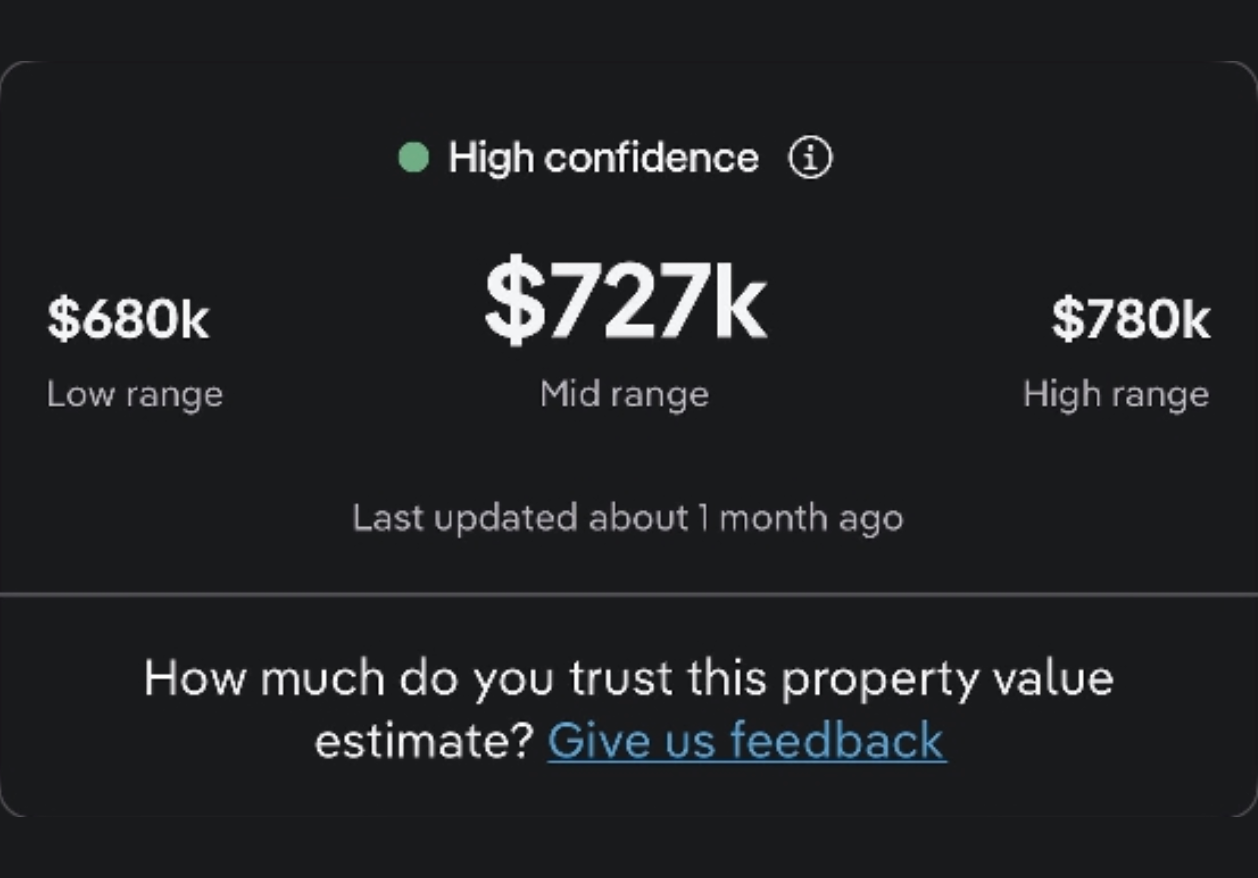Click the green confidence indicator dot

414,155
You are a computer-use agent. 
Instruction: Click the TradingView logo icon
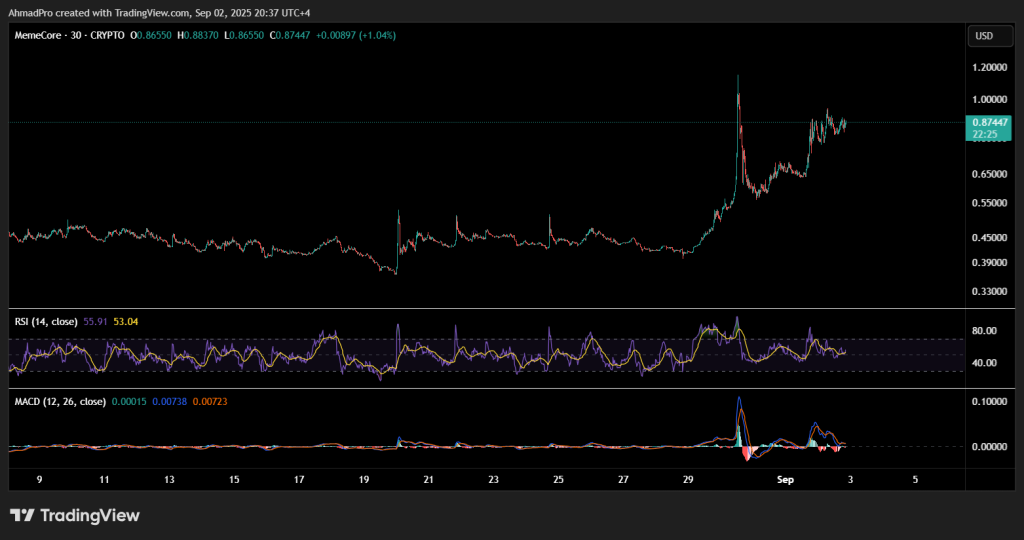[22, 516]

**TASK PROMPT**
Repeat, exactly and only, the lines from the one containing "You are a computer-use agent." through the final line of the data, both ends included, leaving out any picture.

**RESULT OF THIS TASK**
You are a computer-use agent. 
Instruction: Click the TradingView logo icon
[22, 516]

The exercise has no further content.